DATASET CONTENT:
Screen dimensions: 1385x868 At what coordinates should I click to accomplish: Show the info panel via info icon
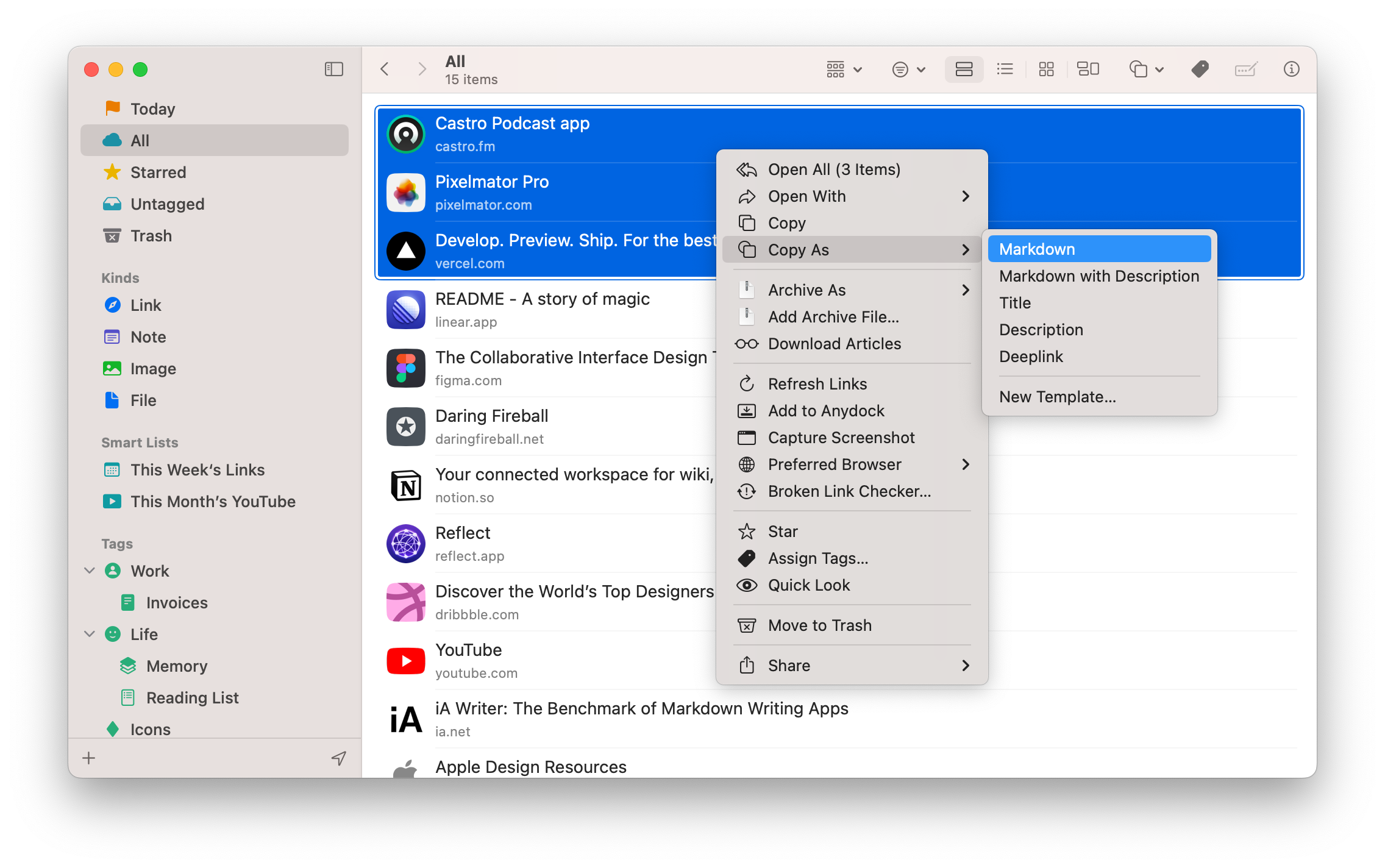(x=1292, y=69)
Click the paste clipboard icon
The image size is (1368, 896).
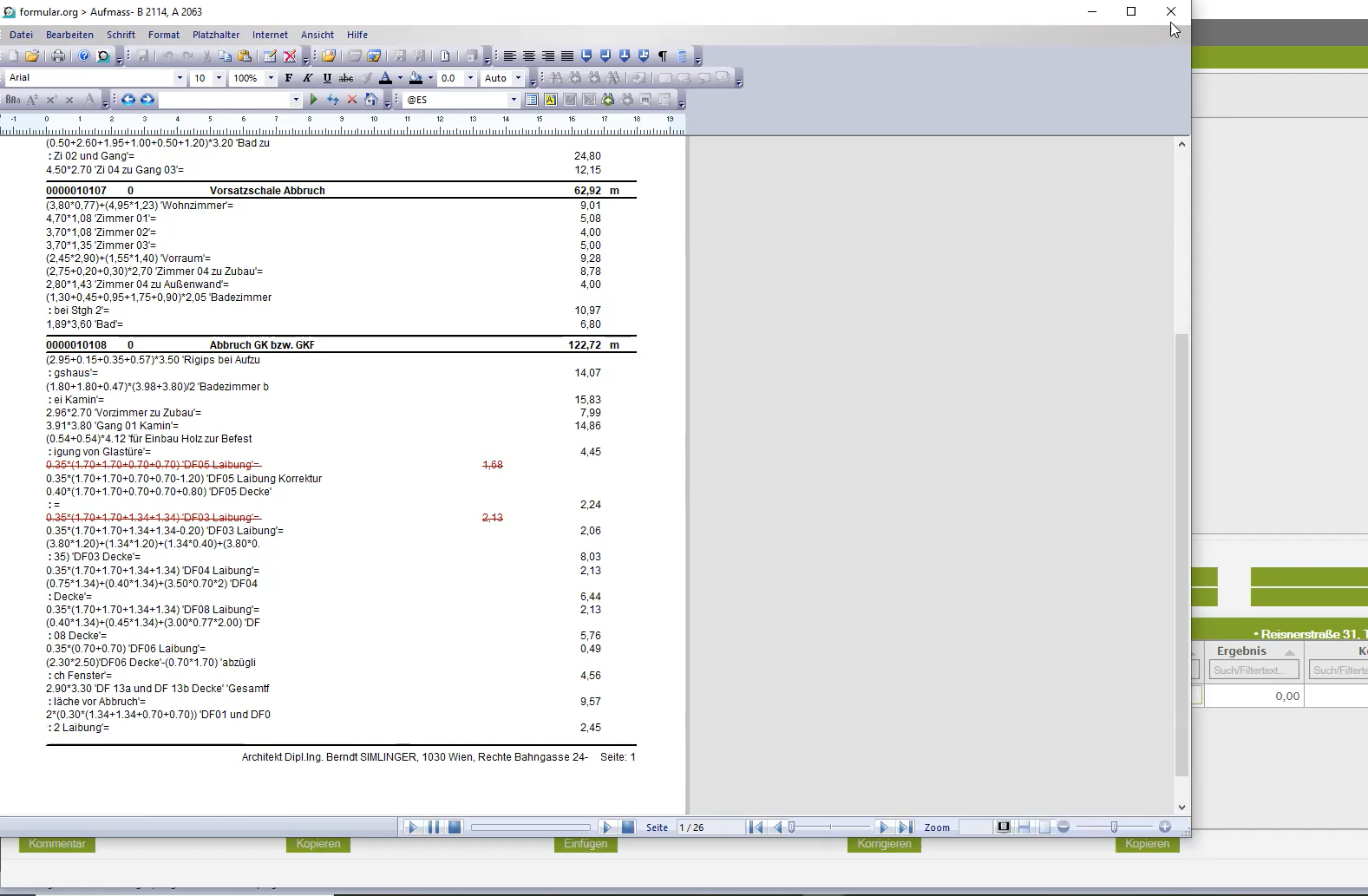[245, 56]
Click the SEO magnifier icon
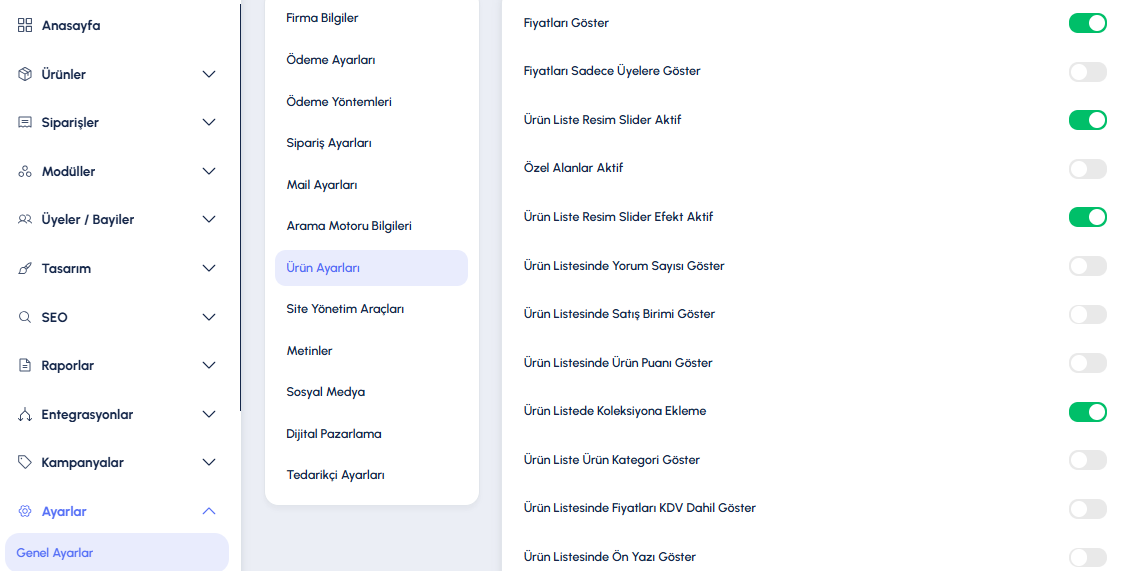This screenshot has height=571, width=1139. [25, 317]

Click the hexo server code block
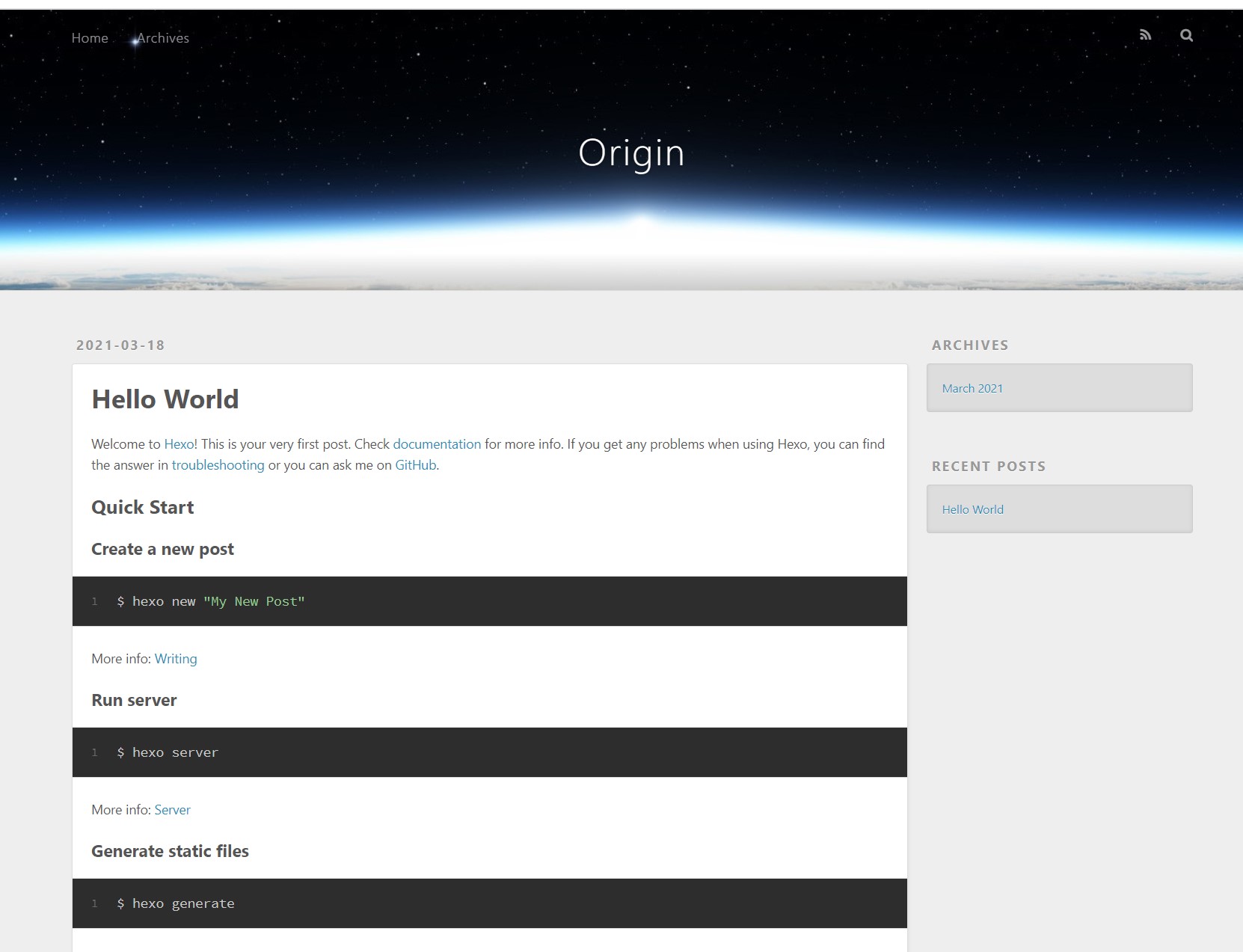175,753
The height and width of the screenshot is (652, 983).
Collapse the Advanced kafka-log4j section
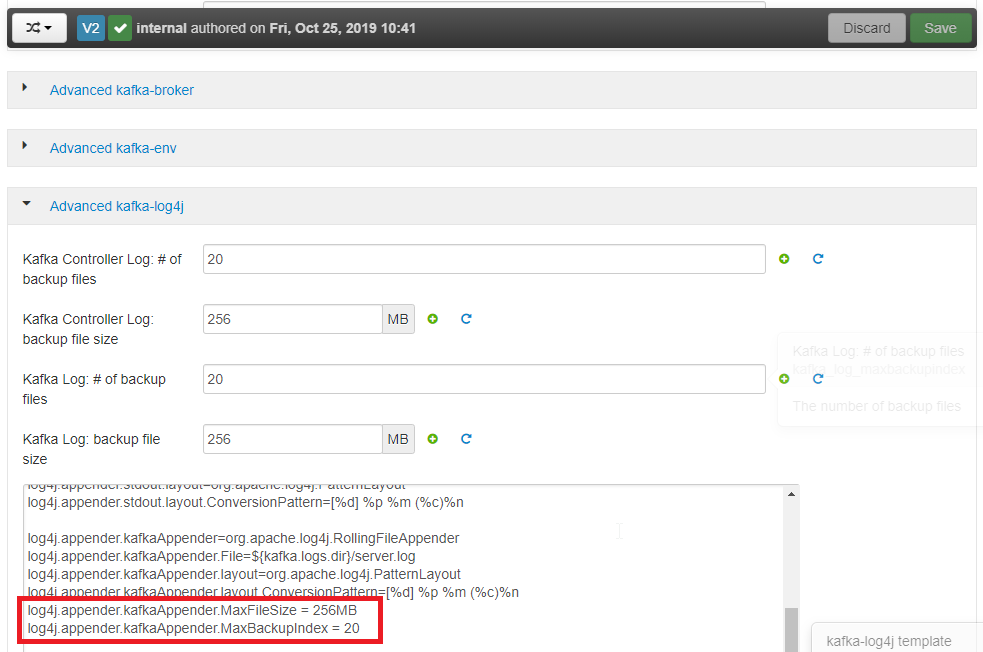tap(117, 206)
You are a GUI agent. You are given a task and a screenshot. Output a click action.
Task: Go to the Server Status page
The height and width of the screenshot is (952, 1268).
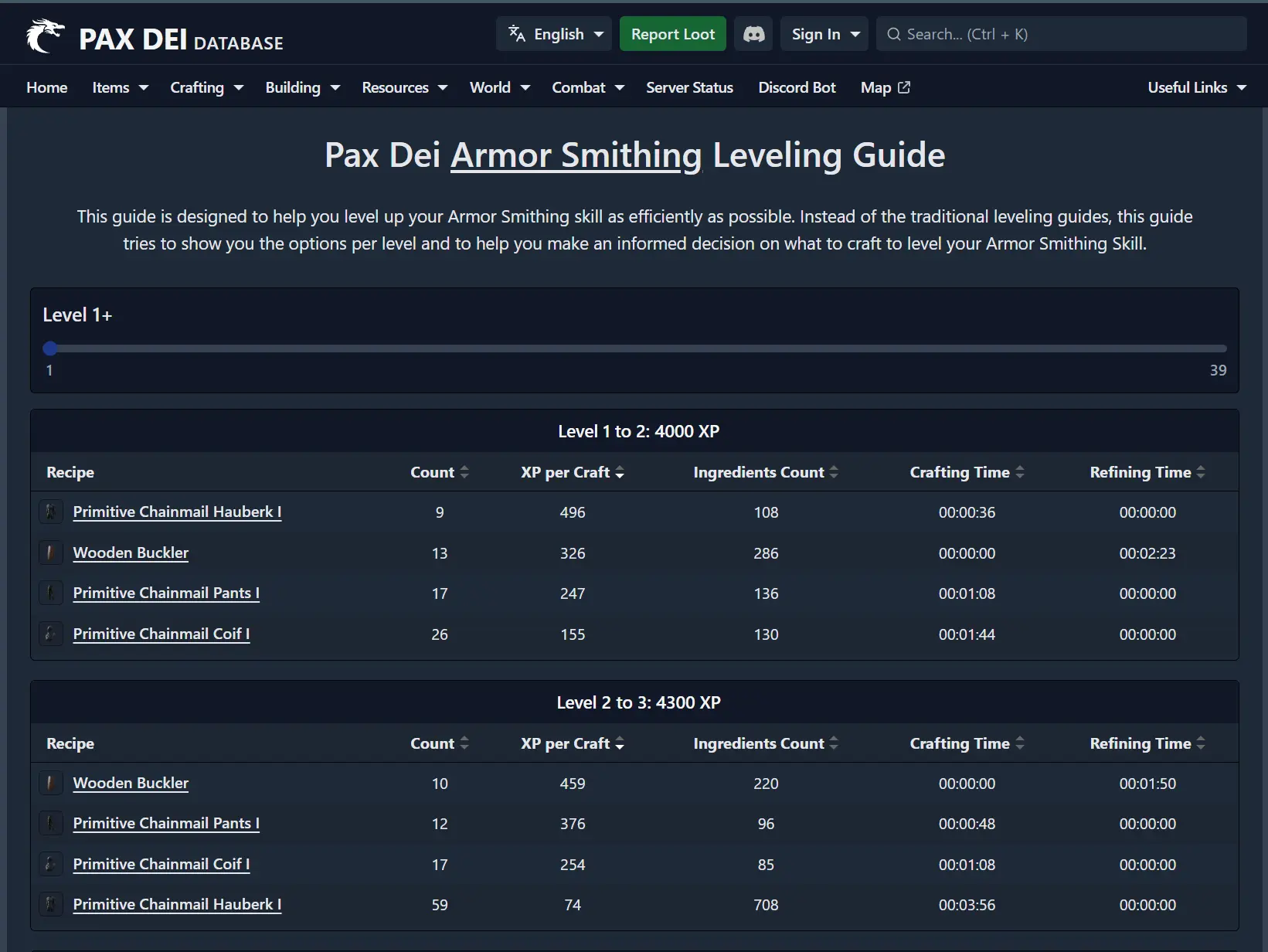[689, 87]
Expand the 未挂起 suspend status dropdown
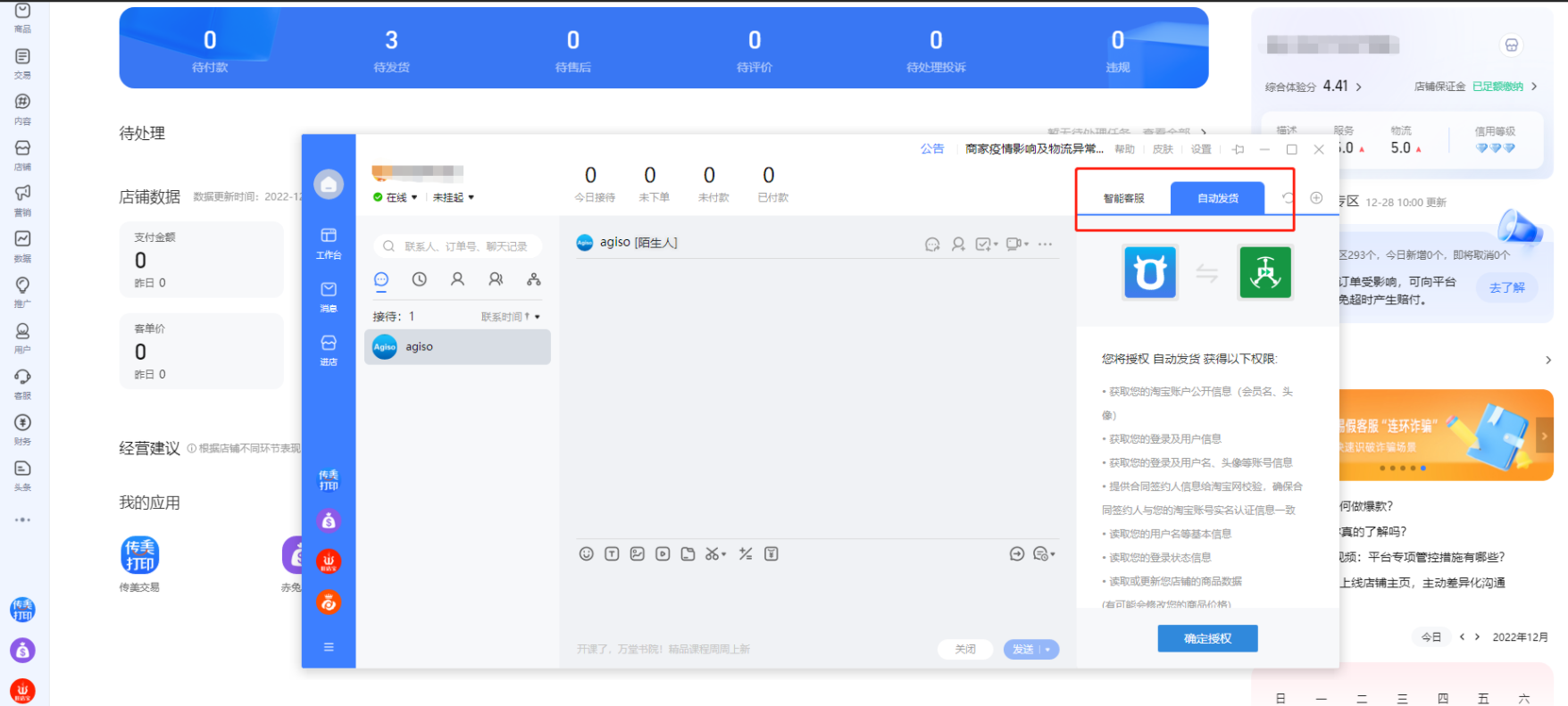This screenshot has width=1568, height=706. click(454, 197)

GOAL: Arrange every line of the items above into a Markdown table with the columns Row and Line, numbering the rows and skipping blank lines. Leave the pictures out.

RESPONSE:
| Row | Line |
|---|---|
| 1 | Screen dimensions: 1385x868 At what coordinates should I click to accomplish: Show the info panel via info icon |
| 2 | (x=1292, y=69) |
| 3 | Click the paste clipboard icon |
| 4 | The image size is (1368, 896). |
| 5 | [245, 56] |
| 6 | Click the SEO magnifier icon |
| 7 | This screenshot has height=571, width=1139. [25, 317] |
| 8 | Click the hexo server code block |
| 9 | 175,753 |
| 10 | The height and width of the screenshot is (652, 983). |
| 11 | Collapse the Advanced kafka-log4j section |
| 12 | tap(117, 206) |
| 13 | You are a GUI agent. You are given a task and a screenshot. Output a click action. |
| 14 | Task: Go to the Server Status page |
| 15 | The height and width of the screenshot is (952, 1268). |
| 16 | [689, 87] |
| 17 | Expand the 未挂起 suspend status dropdown |
| 18 | This screenshot has width=1568, height=706. click(454, 197) |